_Your goal_
Look for "click" in each line of the entries, and return the matching lines.

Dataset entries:
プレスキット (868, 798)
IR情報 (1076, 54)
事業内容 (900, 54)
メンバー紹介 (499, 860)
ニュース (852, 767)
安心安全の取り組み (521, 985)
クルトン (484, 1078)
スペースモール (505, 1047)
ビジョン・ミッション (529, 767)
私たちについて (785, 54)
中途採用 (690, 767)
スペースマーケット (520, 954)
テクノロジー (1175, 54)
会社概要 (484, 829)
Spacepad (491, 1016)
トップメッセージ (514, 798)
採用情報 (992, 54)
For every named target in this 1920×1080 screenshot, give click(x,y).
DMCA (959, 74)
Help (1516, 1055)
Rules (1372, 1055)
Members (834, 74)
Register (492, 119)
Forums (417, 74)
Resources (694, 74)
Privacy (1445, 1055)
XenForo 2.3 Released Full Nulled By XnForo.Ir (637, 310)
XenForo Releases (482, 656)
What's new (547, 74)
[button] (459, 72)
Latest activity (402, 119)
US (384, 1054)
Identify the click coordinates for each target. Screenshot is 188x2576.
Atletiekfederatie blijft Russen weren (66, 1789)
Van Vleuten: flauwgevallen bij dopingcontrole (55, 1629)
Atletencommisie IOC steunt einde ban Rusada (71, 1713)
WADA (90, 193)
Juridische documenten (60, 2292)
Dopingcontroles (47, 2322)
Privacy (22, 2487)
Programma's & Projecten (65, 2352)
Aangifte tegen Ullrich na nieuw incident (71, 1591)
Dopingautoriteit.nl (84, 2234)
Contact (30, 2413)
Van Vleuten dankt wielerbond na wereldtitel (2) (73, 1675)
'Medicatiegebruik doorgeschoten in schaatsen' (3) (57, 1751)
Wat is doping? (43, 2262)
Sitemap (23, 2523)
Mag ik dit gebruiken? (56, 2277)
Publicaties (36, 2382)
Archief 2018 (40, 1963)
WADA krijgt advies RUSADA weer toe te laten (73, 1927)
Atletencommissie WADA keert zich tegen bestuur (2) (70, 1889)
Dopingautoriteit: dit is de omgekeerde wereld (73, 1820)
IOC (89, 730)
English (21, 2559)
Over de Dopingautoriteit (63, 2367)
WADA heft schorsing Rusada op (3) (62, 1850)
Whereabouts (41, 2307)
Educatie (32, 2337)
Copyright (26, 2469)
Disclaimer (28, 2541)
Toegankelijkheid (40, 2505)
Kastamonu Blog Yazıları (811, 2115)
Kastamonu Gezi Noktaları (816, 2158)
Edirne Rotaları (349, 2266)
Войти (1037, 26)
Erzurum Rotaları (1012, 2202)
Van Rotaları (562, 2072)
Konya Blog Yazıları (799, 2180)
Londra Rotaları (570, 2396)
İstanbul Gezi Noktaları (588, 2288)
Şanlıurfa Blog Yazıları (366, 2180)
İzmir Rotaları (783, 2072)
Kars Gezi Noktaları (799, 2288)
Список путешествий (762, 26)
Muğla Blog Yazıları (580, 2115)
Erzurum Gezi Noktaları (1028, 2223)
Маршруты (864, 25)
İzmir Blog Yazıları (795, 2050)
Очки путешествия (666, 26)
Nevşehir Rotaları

_Your response_
For every named target in this 1920×1080 screenshot, give click(x,y).
Identify the click coordinates for each target. Screenshot is 188x2576.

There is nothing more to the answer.